Speaker: Mohsen Lesani
Location: Soda Hall, 510
Date: Friday, Feb 20th, 2026
Time: 12-1 pm PT
Title: Generation of Verified Distributed Systems
Abstract:
Distributed systems are the backbone of modern computing. Yet, building distributed systems with reliability and security guarantees has proven to be complicated, and remains elusive. This complication is not only faced by experts that design and implement distributed systems but is also exposed to client programmers that develop distributed applications. This talk presents an overview of our cross-stack research on automatic generation of coordination for applications, and mechanized verification for distributed middleware. I then present a project that, given a sequential class with the declaration of its integrity and recency requirements, automatically generates a correct-by-construction replicated class that guarantees integrity, convergence and recency, and avoids coordination when possible. The approach is based on a novel sufficient condition called well-coordination for integrity and convergence which requires certain orders between conflicting and dependent operations.

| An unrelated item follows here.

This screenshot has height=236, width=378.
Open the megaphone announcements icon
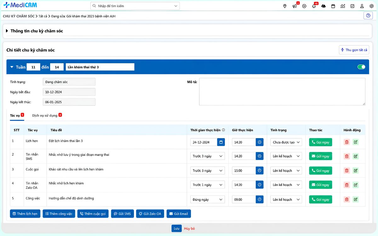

Our generation tools apply automatic solvers to statically derive the conflict and dependency relations. They then reduce the coordination avoidance problem to classical graph minimization problems, and use the results to instantiate parametric coordination protocols, and generate replicated stores. We applied this approach to message-passing networks and then extended it to RDMA and FPGA accelerated networks, and further applied a variant to coordinate actions on augmented reality objects.
Speaker Bio:
Mohsen Lesani is an associate professor at the Computer Science and Engineering department of the University of California, Santa Cruz. He is spending his sabbatical at UCB. He spent his postdoc at MIT and obtained his PhD from UCLA. His research interests are formal methods and distributed systems. He received the NSF CAREER award in 2020 and the DARPA YFA in 2022. His research has been recognized as SIGPLAN Research Highlight and received the distinguished paper award at OOPSLA.